(YOUR GOAL) Please retype the data below in full.

[Data entries]
***
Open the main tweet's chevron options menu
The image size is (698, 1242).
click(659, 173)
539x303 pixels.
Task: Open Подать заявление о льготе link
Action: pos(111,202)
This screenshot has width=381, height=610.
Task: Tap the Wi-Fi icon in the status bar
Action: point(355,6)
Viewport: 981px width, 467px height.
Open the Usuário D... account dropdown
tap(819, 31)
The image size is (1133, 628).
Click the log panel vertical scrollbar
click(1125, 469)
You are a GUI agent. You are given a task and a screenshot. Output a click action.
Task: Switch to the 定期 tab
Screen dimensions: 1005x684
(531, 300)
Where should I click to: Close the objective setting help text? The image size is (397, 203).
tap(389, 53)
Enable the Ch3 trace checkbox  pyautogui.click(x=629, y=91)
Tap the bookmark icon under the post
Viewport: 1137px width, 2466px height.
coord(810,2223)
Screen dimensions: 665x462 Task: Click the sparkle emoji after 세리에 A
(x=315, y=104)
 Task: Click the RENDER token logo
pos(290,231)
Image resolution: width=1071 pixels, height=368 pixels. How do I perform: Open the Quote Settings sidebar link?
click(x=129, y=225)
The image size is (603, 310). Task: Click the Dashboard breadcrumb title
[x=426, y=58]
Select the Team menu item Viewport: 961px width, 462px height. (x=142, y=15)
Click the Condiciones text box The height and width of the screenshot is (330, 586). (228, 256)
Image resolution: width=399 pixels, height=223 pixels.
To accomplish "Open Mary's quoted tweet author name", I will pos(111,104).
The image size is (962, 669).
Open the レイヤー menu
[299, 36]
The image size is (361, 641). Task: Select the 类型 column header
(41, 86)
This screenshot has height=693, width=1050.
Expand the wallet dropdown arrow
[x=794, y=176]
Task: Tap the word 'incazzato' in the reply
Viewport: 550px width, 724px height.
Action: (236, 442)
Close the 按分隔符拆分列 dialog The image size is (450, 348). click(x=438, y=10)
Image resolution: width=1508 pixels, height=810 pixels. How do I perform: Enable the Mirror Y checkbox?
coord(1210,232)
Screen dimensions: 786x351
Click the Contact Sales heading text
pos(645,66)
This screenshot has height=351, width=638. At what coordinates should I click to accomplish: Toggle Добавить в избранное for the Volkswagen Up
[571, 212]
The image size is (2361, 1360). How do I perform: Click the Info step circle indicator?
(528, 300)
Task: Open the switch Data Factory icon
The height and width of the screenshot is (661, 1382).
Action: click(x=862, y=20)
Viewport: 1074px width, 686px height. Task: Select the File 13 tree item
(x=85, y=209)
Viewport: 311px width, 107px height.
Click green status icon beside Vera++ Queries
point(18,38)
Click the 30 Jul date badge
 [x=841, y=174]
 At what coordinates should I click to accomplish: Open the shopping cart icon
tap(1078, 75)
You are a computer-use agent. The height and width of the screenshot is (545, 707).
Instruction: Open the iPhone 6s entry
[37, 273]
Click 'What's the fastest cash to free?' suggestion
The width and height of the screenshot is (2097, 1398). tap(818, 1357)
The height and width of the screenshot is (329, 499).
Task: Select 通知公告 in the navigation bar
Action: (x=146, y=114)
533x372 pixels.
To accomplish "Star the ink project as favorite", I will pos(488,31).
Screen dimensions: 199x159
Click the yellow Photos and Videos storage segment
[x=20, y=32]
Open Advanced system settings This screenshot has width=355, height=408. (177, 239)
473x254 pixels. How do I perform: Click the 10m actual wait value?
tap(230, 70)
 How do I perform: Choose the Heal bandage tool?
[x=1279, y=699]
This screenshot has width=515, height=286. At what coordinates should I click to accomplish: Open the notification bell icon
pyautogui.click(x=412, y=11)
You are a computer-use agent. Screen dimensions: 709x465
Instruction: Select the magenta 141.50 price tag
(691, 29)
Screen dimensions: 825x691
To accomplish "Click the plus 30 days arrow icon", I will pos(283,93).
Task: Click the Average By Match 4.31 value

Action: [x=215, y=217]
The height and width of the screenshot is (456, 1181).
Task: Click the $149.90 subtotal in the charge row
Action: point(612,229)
***
(SOLUTION BELOW)
Open the main tweet's chevron options menu
The image size is (698, 1242).
click(659, 173)
539x303 pixels.
Task: Open Подать заявление о льготе link
Action: pos(111,202)
This screenshot has width=381, height=610.
Task: Tap the Wi-Fi icon in the status bar
Action: point(355,6)
Viewport: 981px width, 467px height.
Open the Usuário D... account dropdown
tap(819, 31)
The image size is (1133, 628).
Click the log panel vertical scrollbar
click(1125, 469)
You are a GUI agent. You are given a task and a screenshot. Output a click action.
Task: Switch to the 定期 tab
Screen dimensions: 1005x684
(531, 300)
Where should I click to: Close the objective setting help text? The image size is (397, 203).
tap(389, 53)
Enable the Ch3 trace checkbox  pyautogui.click(x=629, y=91)
Tap the bookmark icon under the post
Viewport: 1137px width, 2466px height.
coord(810,2223)
Screen dimensions: 665x462 Task: Click the sparkle emoji after 세리에 A
(x=315, y=104)
 Task: Click the RENDER token logo
pos(290,231)
Image resolution: width=1071 pixels, height=368 pixels. How do I perform: Open the Quote Settings sidebar link?
click(x=129, y=225)
The image size is (603, 310). Task: Click the Dashboard breadcrumb title
[x=426, y=58]
Select the Team menu item Viewport: 961px width, 462px height. (x=142, y=15)
Click the Condiciones text box The height and width of the screenshot is (330, 586). (228, 256)
Image resolution: width=399 pixels, height=223 pixels.
To accomplish "Open Mary's quoted tweet author name", I will pos(111,104).
The image size is (962, 669).
Open the レイヤー menu
[299, 36]
The image size is (361, 641). Task: Select the 类型 column header
(41, 86)
This screenshot has height=693, width=1050.
Expand the wallet dropdown arrow
[x=794, y=176]
Task: Tap the word 'incazzato' in the reply
Viewport: 550px width, 724px height.
Action: (236, 442)
Close the 按分隔符拆分列 dialog The image size is (450, 348). click(x=438, y=10)
Image resolution: width=1508 pixels, height=810 pixels. How do I perform: Enable the Mirror Y checkbox?
coord(1210,232)
Screen dimensions: 786x351
Click the Contact Sales heading text
pos(645,66)
This screenshot has height=351, width=638. At what coordinates should I click to accomplish: Toggle Добавить в избранное for the Volkswagen Up
[571, 212]
The image size is (2361, 1360). How do I perform: Click the Info step circle indicator?
(528, 300)
Task: Open the switch Data Factory icon
The height and width of the screenshot is (661, 1382).
Action: click(x=862, y=20)
Viewport: 1074px width, 686px height. Task: Select the File 13 tree item
(x=85, y=209)
Viewport: 311px width, 107px height.
Click green status icon beside Vera++ Queries
point(18,38)
Click the 30 Jul date badge
 [x=841, y=174]
 At what coordinates should I click to accomplish: Open the shopping cart icon
tap(1078, 75)
You are a computer-use agent. The height and width of the screenshot is (545, 707).
Instruction: Open the iPhone 6s entry
[37, 273]
Click 'What's the fastest cash to free?' suggestion
The width and height of the screenshot is (2097, 1398). tap(818, 1357)
The height and width of the screenshot is (329, 499).
Task: Select 通知公告 in the navigation bar
Action: (x=146, y=114)
533x372 pixels.
To accomplish "Star the ink project as favorite", I will pos(488,31).
Screen dimensions: 199x159
Click the yellow Photos and Videos storage segment
[x=20, y=32]
Open Advanced system settings This screenshot has width=355, height=408. (177, 239)
473x254 pixels. How do I perform: Click the 10m actual wait value?
tap(230, 70)
 How do I perform: Choose the Heal bandage tool?
[x=1279, y=699]
This screenshot has width=515, height=286. At what coordinates should I click to accomplish: Open the notification bell icon
pyautogui.click(x=412, y=11)
You are a computer-use agent. Screen dimensions: 709x465
Instruction: Select the magenta 141.50 price tag
(691, 29)
Screen dimensions: 825x691
To accomplish "Click the plus 30 days arrow icon", I will pos(283,93).
Task: Click the Average By Match 4.31 value

Action: [x=215, y=217]
The height and width of the screenshot is (456, 1181).
Task: Click the $149.90 subtotal in the charge row
Action: point(612,229)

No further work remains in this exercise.